Thursday 5 March 2020

Book ~ "Uninvited: Confessions of a Hollywood Party Crasher" (2019) Adrian Maher

From Goodreads ~ Drawing on more than twenty years of interviews, anecdotes, and personal experiences, "Uninvited: Confessions of a Hollywood Party Crasher" recounts the unique journey of a former Los Angeles Times reporter who, struggling with the collapse of his industry and personal tragedies, falls in with a group of intrepid gatecrashers who routinely pierce Tinseltown’s celebrity party circuit. 

Author Adrian Maher is the first to chronicle this unique subterranean culture in La La Land - a group of social strivers, ambitious outliers, compulsive risk-takers and dysfunctional characters seeking access to a famous and exclusive society from which they’ve been banned. 

"Uninvited" uses all the author’s skills as a veteran reporter, television producer, private investigator, archivist and humorous storyteller to reveal the unseen capers, snafus and mishaps behind Hollywood’s palace gates against a backdrop of America’s fascination with celebrity culture. And it exposes the personal struggles of an adrenaline-addicted gatecrasher facing perpetual moral challenges, physical dangers, and psychological stressors that culminate in near disaster.
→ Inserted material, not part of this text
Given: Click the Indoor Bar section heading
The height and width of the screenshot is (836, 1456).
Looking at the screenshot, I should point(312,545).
Adrian Maher was a reporter for the Los Angeles Times and a freelance journalist for some magazines.  He has also written, directed and/or produced documentary television programs.  He was also an event crasher, crashing everything from art shows, awards dinners, film festivals, celebrity parties and more ... this book provides some tales of some of those experiences.
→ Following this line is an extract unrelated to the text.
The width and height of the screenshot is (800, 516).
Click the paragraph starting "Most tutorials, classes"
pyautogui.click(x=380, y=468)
There is apparently a subculture of people who are addicted to crashing events they aren't invited to.  There even is/was a monthly mailing list you could subscribe to for $30.  Event crashers have bags in their cars with various colours of wrist bands, tape, hats, glasses, etc.  They call each other to let each other know where the parties are and what is needed to get in and how to get in.  They are shifty enough to know how to get in through back doors and windows, to blend in with catering staff and how to read a guest list upside down so if asked you can provide a name, and more.
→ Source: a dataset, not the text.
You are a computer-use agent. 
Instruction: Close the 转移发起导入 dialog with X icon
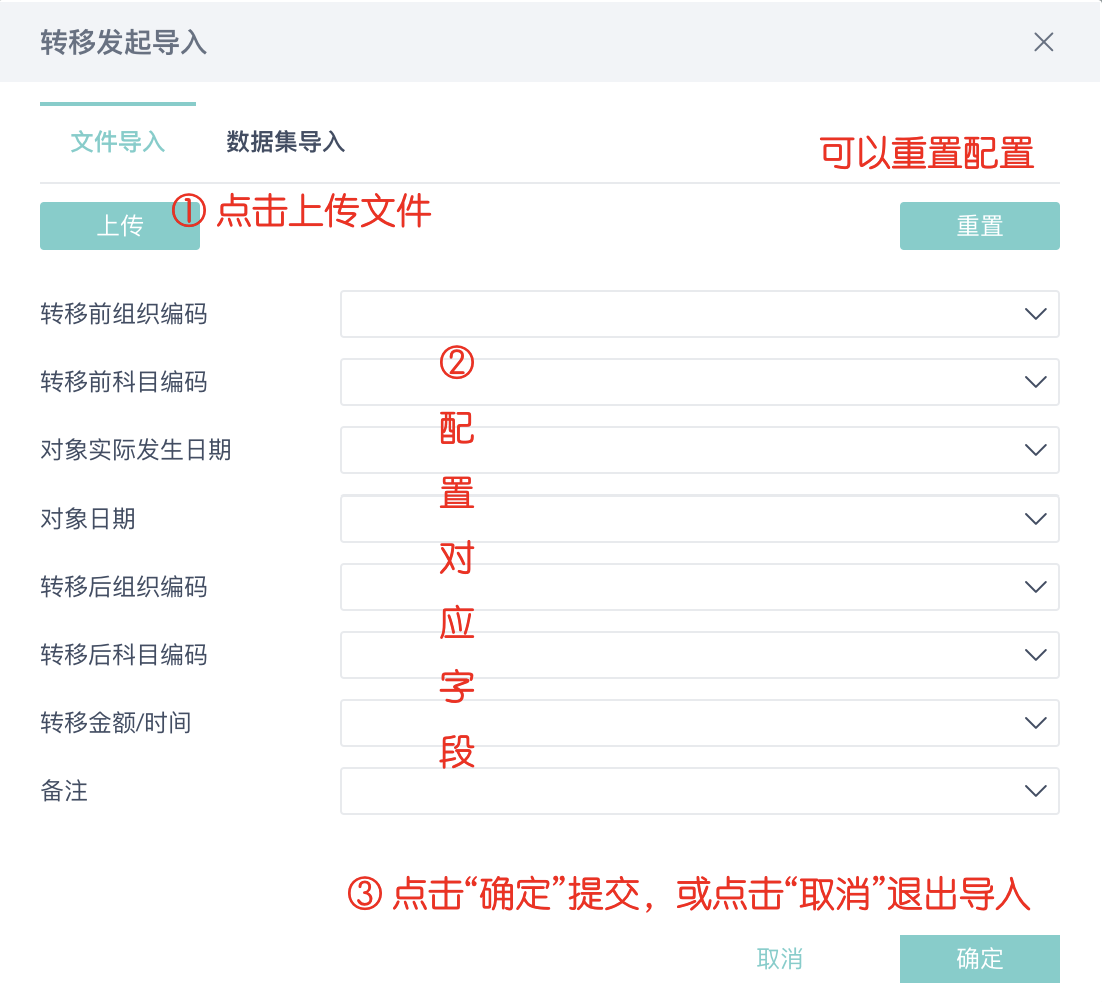pos(1043,42)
Given the subject matter, I thought it would be a fun book to get a behind the scenes look at crashing parties and events I will never have access to.  Though I did find it interesting, I found the book surprisingly bland.  Maybe it was the writing style? 

By the time I finished reading the book, I thought the crashers were a bit on the sleazy side .. crashing parties instead of buying tickets when possible (especially for charity events), taking swag bags they weren't entitled to and eating and drinking fine foods.